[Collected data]
┄┄┄┄┄┄┄┄┄┄

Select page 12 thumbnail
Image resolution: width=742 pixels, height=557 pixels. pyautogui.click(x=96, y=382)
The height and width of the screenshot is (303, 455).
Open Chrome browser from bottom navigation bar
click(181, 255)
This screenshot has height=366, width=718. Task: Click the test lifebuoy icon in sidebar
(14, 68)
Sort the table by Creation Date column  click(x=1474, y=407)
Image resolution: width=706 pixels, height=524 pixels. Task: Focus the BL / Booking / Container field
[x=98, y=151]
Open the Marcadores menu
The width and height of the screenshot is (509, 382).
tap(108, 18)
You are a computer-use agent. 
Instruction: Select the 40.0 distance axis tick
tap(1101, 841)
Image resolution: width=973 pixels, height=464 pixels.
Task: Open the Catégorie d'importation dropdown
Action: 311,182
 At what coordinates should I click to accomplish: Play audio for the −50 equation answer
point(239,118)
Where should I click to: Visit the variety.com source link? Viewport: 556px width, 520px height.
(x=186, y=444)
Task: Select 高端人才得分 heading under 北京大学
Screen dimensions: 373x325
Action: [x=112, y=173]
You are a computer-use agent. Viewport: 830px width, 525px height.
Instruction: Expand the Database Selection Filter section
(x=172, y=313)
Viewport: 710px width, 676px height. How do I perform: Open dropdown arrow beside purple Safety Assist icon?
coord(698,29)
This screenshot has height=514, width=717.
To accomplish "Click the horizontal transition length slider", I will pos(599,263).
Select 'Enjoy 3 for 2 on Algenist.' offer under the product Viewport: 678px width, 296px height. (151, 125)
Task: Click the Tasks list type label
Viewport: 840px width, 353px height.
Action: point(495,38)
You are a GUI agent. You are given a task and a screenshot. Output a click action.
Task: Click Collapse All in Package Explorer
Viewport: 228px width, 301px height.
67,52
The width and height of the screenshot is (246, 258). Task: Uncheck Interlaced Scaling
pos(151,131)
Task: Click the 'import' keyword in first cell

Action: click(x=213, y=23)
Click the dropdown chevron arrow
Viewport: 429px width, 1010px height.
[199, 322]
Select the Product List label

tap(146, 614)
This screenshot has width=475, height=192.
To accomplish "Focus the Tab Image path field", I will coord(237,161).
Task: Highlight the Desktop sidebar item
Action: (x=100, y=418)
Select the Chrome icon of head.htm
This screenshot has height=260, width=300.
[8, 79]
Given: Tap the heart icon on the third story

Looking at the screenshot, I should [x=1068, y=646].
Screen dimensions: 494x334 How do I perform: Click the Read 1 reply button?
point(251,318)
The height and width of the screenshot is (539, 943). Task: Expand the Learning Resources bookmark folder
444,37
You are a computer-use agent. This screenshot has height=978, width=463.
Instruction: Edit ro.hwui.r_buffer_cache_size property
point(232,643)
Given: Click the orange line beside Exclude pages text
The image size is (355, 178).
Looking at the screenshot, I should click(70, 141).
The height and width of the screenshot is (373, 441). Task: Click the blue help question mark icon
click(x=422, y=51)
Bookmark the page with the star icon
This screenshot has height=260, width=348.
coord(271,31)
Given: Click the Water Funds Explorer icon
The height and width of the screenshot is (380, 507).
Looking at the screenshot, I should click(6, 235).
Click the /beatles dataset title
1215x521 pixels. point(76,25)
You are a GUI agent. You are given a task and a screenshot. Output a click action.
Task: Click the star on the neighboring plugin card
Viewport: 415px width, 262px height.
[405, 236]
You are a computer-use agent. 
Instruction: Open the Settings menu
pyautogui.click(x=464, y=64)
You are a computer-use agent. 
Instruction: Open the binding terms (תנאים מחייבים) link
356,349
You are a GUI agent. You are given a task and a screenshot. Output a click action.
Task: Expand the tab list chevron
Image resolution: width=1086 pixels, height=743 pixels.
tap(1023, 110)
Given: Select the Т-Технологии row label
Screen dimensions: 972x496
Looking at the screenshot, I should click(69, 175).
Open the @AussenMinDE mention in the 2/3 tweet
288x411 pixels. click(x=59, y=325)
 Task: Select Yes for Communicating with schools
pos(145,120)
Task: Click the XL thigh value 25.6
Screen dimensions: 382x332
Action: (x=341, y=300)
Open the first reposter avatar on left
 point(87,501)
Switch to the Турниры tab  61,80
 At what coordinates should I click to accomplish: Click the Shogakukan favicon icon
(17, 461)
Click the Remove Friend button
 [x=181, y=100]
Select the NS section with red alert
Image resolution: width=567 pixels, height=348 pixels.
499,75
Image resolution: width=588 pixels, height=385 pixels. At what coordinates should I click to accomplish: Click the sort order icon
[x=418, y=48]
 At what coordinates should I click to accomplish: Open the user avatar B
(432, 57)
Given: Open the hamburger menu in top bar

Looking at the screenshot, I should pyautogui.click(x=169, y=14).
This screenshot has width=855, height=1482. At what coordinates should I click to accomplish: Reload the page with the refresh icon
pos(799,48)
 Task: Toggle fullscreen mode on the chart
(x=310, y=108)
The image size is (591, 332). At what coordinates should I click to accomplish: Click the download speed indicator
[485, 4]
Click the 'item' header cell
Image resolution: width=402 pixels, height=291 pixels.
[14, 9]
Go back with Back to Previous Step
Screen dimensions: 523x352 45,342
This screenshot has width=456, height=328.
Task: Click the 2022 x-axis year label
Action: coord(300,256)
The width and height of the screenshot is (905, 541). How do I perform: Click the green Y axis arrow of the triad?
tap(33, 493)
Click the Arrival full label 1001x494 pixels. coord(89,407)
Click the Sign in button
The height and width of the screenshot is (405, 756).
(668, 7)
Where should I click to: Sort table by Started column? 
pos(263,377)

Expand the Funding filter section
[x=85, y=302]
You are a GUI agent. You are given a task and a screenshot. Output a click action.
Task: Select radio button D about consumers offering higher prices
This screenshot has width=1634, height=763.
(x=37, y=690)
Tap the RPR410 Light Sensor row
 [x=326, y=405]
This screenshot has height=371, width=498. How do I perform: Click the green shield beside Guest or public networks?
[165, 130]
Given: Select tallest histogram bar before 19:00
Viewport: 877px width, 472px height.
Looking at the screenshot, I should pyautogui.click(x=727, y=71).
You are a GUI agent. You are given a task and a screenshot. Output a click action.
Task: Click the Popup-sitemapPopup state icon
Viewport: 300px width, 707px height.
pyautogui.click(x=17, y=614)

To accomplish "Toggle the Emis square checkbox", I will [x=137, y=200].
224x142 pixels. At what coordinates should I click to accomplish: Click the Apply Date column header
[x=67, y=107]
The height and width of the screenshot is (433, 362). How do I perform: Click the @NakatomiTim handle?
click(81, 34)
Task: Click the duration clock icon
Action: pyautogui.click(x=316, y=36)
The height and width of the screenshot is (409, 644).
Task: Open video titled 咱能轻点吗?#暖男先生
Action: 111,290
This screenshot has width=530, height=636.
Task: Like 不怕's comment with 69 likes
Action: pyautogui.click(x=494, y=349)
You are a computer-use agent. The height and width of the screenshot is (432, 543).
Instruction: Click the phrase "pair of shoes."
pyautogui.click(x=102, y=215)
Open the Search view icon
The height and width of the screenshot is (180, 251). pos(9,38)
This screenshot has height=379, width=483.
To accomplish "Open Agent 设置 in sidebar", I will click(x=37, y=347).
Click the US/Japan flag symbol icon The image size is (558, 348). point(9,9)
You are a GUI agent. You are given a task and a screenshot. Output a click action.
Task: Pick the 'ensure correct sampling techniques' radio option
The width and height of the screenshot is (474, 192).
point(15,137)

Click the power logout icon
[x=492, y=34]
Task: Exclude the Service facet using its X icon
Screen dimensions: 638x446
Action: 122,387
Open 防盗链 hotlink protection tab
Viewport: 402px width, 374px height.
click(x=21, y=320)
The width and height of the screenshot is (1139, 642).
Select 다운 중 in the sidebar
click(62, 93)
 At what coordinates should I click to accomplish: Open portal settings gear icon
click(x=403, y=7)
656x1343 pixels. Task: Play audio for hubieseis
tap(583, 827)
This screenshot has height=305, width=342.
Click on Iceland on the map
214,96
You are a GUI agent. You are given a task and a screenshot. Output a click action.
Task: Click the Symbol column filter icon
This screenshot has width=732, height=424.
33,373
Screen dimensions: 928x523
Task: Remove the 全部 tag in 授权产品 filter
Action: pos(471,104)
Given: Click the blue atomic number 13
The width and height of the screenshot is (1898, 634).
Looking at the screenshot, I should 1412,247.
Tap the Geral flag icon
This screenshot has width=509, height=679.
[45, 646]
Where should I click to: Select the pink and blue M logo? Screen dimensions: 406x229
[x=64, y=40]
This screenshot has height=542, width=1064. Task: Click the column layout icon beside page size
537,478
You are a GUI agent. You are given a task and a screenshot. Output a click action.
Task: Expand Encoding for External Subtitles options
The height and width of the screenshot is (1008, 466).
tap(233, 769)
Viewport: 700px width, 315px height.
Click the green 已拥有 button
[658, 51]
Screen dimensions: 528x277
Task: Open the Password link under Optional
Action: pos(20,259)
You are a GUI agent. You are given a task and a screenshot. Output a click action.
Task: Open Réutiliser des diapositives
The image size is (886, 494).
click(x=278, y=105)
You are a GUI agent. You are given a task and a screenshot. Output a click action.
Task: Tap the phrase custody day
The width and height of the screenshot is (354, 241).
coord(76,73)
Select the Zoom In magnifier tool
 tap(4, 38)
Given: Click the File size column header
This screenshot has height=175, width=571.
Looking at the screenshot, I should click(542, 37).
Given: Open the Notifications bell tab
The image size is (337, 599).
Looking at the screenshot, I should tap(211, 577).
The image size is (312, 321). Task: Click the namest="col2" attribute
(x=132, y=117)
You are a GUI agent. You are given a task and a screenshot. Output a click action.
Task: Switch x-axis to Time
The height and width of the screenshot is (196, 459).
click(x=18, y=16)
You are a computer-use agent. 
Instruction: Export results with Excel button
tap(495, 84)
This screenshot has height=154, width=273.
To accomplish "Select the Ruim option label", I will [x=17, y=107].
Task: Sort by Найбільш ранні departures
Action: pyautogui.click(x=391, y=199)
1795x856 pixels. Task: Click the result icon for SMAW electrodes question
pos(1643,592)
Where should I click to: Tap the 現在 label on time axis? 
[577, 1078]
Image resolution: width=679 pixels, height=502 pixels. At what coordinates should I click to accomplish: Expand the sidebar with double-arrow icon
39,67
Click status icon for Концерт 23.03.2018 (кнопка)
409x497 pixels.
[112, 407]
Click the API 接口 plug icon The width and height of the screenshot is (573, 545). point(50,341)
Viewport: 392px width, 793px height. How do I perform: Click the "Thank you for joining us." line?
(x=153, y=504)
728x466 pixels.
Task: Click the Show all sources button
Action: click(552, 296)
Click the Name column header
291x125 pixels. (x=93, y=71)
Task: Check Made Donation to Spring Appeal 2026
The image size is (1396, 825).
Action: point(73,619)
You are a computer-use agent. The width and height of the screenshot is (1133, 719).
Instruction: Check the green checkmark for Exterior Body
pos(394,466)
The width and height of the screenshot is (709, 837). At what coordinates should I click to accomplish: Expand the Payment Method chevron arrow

┄┄┄┄┄┄┄┄┄┄

--- Required work ---
Every line of the entries above that contains the word "Switch" must be tallied, and the number alone reported.

--- Task response ---
2